If you’re lucky enough to have the child grip your finger there’s absolutely no harm in exclaiming “Quite a grip on him!” Who could possible find fault with a baby’s clutching power?
In fact, if you can find anything to say that doesn’t comment upon the kid’s looks it’s pretty safe. Mama has spent weeks picking out just the right baby clothes so any compliment on apparel will be taken well.
Then you can move on to asking specific questions of your own that mean absolutely nothing but which the mother will delight in answering. “Does she sleep all night long?” “This has really changed your life, right?” and “I’ll bet he keeps you busy, huh?” are all perfectly acceptable. Questions to avoid include, “Are you sure you can afford this?” “Was this planned?” and “So how’s your love life?”
Life poses a few consternations that we must all endure, certain things that although painful must be dealt with. . . childbirth, income tax, colon exams, death, and baby showers. Even men are now often included in this rite of passage into family-hood. In fact, it’s not unusual to have the actual baby present at these post-natal events. If you attend, the trick is to make it out alive without brain damage. Pink or blue mints are de rigueur and the more extravagant showers have taken to dying the rest of the food the appropriate hues. There’s nothing like a blue chicken wing to put you off your feed.
But the real test of baby shower endurance comes when the dreaded cry of, “And now we have a few games!” is heard in the pink-clad church basement. Until you’ve built a sculpture out of finger-staining blue Play-Doh or bobbed for nipples, you just haven’t lived. I once gritted my teeth through a game called, “My Water Broke!” that involved plastic babies frozen into ice cubes. The first baby found floating free was the winner.
Baby companies have made a living out of selling silly shower games for distribution to your guests, ranging all the way from the mind-numbing Word Search and Word Scramble to What’s In Your Purse and the always-stimulating Baby Bingo. The fun is just short of experiencing a root canal.
Lest I end this trite tour on a downer, I’ll mention what was probably the finest baby shower I’d ever attend. The mother of the mother-to-be had four kids of her own and she planned this one.
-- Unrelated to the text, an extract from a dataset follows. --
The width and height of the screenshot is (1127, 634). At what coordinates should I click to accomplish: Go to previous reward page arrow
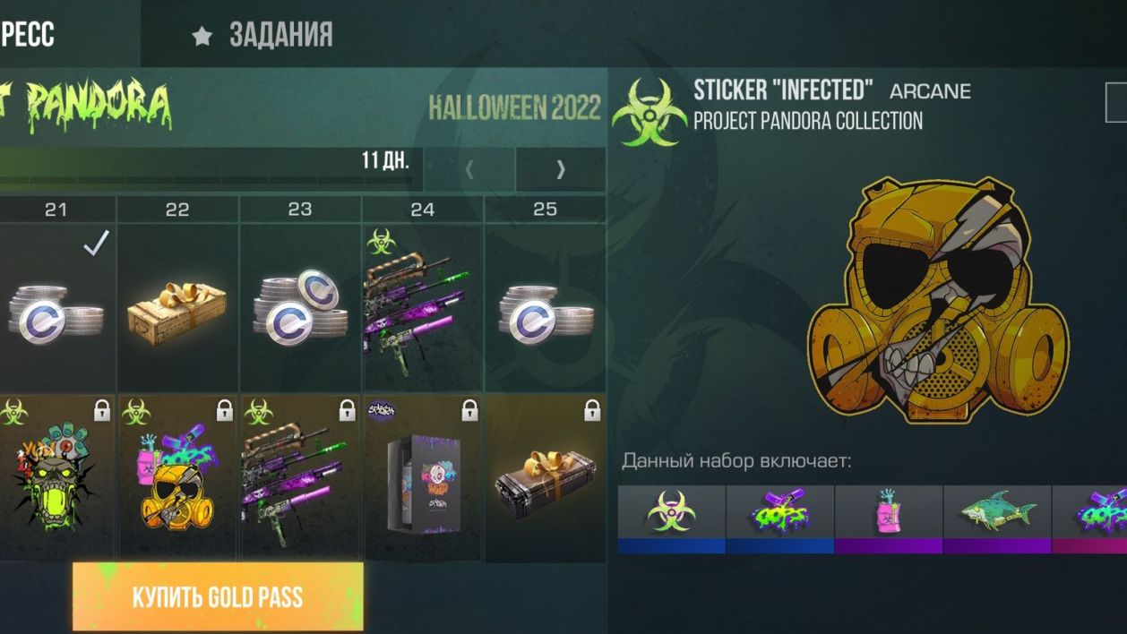click(469, 169)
We were to put out gifts in a quiet corner of the banquet hall, then she asked her daughter to come sit in a chair in the center of the room. Mom then simply thanked us for coming, asked for prayer for her daughter and invited each guest to say something real and genuine to the expectant mom. What followed was an hour of laughter and tears, hugs and smiles, and an afternoon that none of us will forget. Beautiful. Just beautiful. And our sandwiches weren’t dyed blue.
Here’s to the mama’s of the world! May you endure it!
You ever in Coonridge, stop by. We may not answer the door but you'll enjoy the trip.